To better evaluate the role of CTPS1 in vivo and for pre-clinical studies, several mice models have been developed and established during the project, including different mouse lines deficient for CTPS1 (CTPS1-knock out mice or CTPS1-KO), in which the inactivation of the ctps1 gene was be achieved in all tissues, hematopoietic tissues, T cells or in an inducible manner upon tamoxifen treatment. Only CTPS1-KO mice in all tissues and in hematopoietic tissues have been obtained before the end of the project and analyzed with standard methods including examination of the immune system. Results of these analyses indicate that 1) inactivation of the ctps1 gene in all tissues leads to embryonic lethality 2) inactivation of the ctps1 gene in hematopoietic tissues results in severe defects in erythroid, myeloid and lymphoid development. Because of the severity of these phenotypes, preclinical studies could not be performed in these mice. These results demonstrated the crucial role of CTPS1 in the embryonic development, which was not noticed in humans with a CTPS1 deficiency. To circumvent this difficulty and maintain the objectives of the project, mice models mimicking the human CTPS1 mutation (that was identified in a cohort of immune-deficient patients) have been engineered by standard recombination strategy and by CRISPR-Cas9 technology, but they were not yet available at the end of the project.
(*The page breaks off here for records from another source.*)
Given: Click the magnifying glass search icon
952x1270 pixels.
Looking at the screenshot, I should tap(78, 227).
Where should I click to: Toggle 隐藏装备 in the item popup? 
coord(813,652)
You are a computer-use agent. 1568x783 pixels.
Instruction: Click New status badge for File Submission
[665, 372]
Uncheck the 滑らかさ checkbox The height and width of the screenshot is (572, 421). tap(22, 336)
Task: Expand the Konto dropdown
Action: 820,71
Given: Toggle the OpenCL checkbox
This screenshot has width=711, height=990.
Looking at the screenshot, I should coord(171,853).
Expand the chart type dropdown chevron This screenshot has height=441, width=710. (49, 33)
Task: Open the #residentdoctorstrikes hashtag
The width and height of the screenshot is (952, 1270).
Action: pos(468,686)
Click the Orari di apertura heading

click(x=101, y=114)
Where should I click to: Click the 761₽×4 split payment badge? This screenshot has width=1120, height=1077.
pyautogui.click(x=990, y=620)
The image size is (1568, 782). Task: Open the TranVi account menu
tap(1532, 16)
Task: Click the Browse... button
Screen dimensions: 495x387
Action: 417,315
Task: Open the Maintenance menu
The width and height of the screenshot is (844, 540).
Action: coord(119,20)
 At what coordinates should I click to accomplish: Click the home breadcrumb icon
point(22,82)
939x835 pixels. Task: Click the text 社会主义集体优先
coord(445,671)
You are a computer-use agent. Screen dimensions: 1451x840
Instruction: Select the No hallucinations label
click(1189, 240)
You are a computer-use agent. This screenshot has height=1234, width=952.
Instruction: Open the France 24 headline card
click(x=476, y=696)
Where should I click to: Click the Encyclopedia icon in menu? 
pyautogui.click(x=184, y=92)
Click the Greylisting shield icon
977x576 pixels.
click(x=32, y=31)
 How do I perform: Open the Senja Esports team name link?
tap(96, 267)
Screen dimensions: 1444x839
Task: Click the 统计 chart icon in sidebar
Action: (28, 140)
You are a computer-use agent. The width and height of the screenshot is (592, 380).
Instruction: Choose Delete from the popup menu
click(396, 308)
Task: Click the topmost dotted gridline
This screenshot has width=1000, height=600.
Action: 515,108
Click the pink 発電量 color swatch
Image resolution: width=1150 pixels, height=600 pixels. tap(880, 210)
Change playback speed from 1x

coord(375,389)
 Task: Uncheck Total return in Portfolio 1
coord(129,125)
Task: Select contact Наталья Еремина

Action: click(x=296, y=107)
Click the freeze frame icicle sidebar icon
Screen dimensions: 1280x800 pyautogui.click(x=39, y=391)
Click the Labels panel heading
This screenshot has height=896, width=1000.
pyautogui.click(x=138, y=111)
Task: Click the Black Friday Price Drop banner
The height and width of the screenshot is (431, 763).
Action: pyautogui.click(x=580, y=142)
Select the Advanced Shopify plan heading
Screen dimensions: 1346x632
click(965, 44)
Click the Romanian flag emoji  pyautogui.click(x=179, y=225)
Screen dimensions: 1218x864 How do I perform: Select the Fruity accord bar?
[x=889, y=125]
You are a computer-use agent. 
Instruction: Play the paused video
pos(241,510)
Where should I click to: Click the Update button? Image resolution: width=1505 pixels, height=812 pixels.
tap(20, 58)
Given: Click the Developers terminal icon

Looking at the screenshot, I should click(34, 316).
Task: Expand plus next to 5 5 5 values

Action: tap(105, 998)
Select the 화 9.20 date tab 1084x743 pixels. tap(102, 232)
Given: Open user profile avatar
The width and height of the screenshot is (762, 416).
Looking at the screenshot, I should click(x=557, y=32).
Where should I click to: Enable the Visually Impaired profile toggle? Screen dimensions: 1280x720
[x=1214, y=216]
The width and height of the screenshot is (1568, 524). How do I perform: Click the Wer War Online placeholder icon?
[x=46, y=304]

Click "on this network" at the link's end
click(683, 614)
Study of the different mice models will be pursued when available. During the project, several studies were also undertaken to identify and understand the mechanisms, signals and post-translational modifications underlying the expression and the function of CTPS1 in activated T lymphocytes. These studies led to the identification of transcription factors and signaling cascades required for CTPS1 expression in activated T cells. Investigations will be pursued to better characterize the role of these post-translational modifications, transcription factors and signaling cascades. In parallel of these studies, various tools and tests have been produced to validate the drug screening cascades and improve the feasibility of the drug discovery program, that were transferred to the start-up/industrial partner. These materials and methods included CTPS1-deficient cell lines (obtained by the CRIPR-Cas9 technology), assays for CTPS1 detection in tissues and blood samples, validation assays for the measurement of CTPS enzymatic activity from cell extracts.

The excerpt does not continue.